Exercise objective
Check the listing below for lines that hold "чому". How many are there? Please give only the number.
————
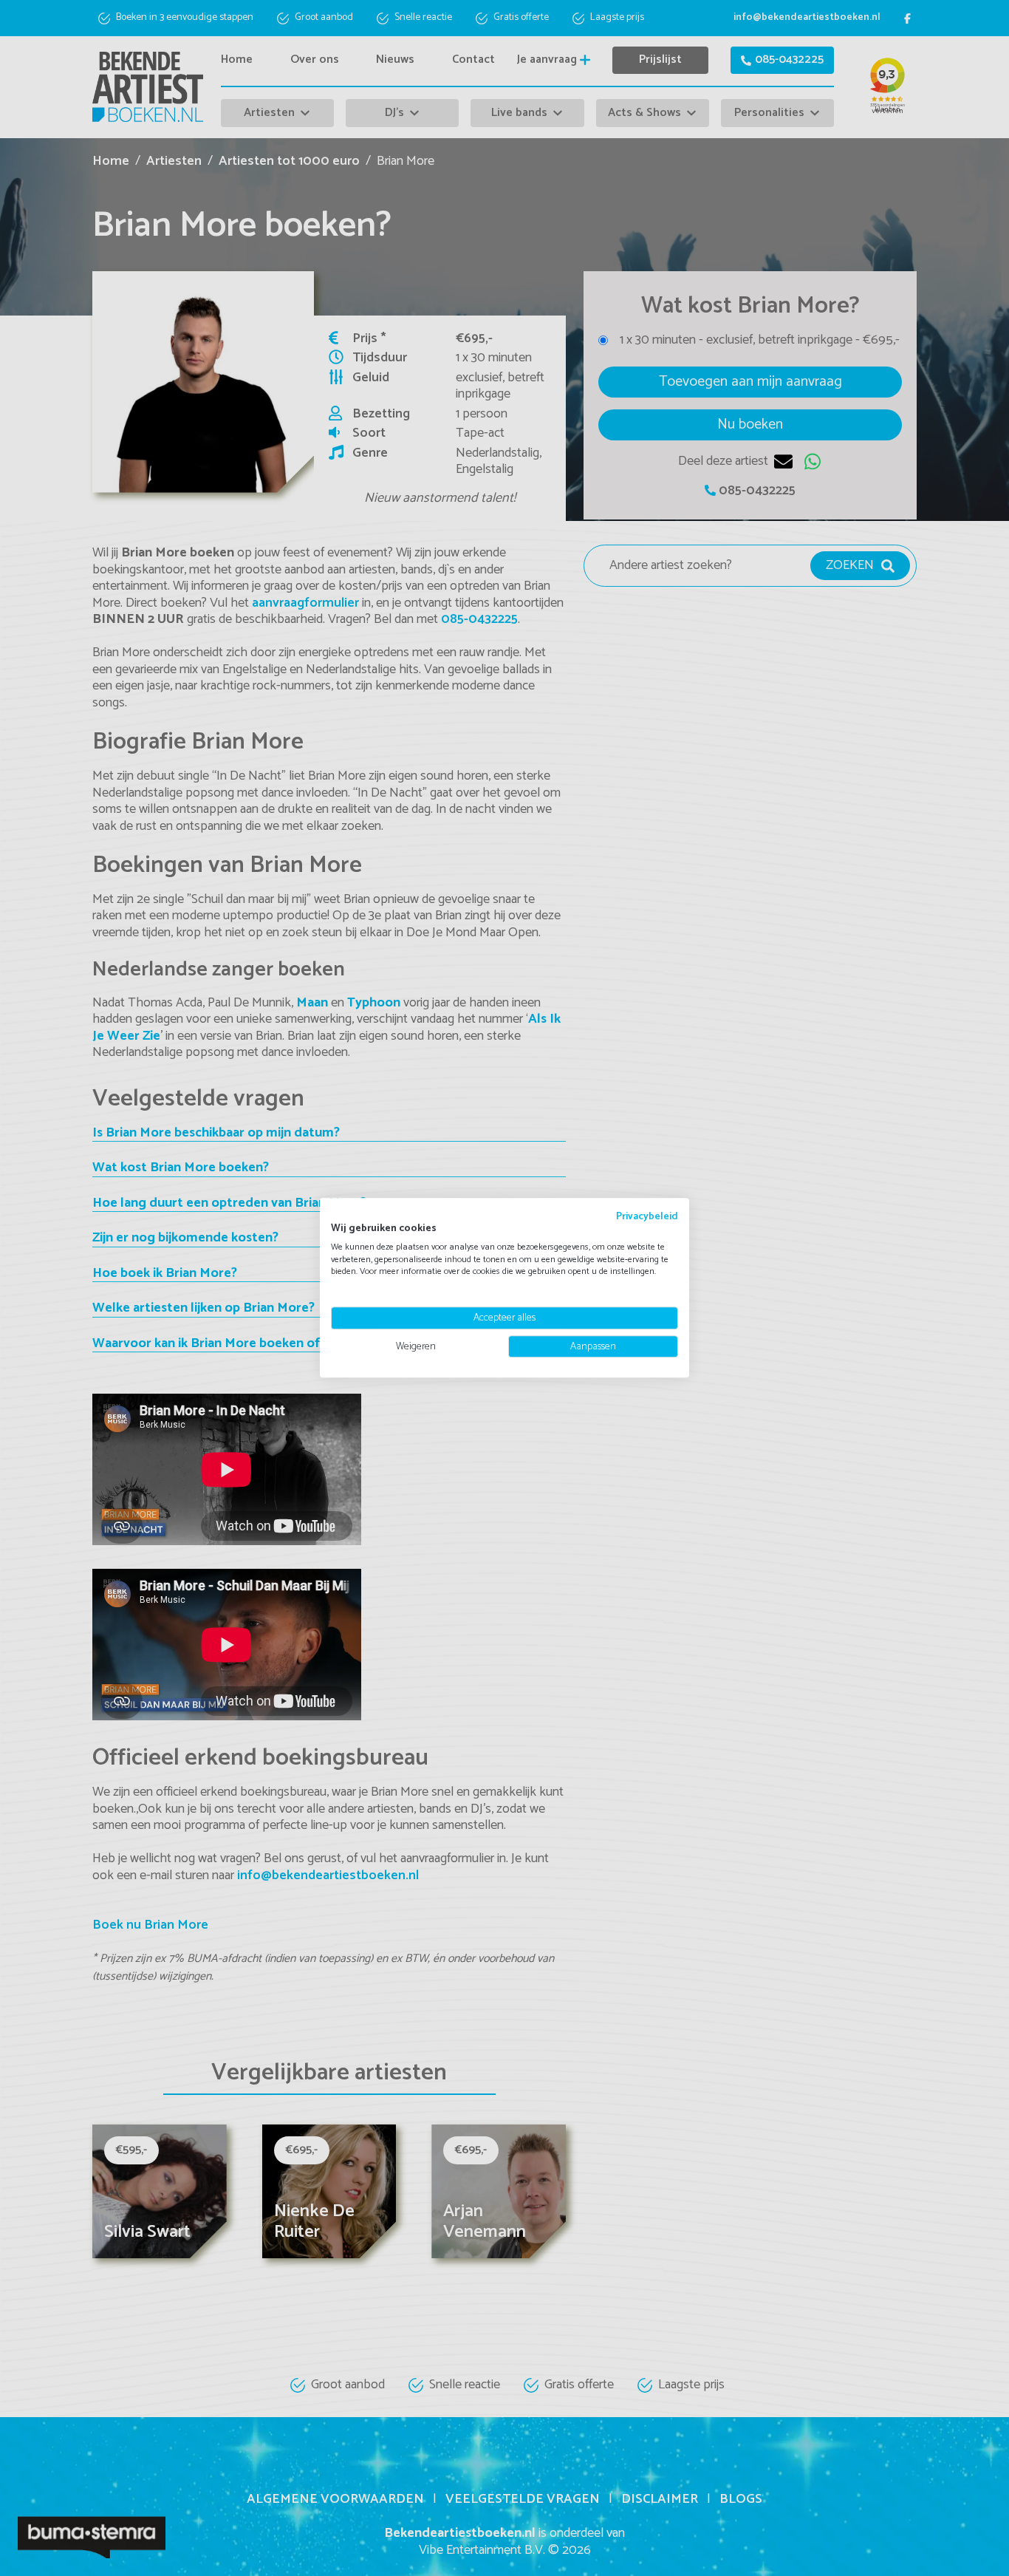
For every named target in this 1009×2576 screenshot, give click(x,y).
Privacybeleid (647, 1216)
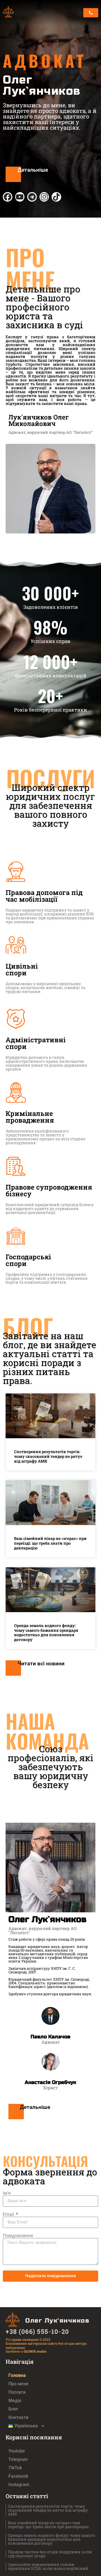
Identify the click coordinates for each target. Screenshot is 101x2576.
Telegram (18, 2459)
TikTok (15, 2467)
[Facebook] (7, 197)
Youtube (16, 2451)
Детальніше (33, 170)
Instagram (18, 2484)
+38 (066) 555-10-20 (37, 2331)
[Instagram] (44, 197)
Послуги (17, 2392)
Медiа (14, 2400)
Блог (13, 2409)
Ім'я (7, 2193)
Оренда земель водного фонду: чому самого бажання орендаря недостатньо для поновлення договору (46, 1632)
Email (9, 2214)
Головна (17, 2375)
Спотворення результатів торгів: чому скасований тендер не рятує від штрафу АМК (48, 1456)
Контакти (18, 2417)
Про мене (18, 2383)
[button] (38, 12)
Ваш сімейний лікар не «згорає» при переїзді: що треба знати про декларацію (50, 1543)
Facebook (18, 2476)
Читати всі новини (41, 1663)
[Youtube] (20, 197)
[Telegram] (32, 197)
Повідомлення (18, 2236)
————
Response area
2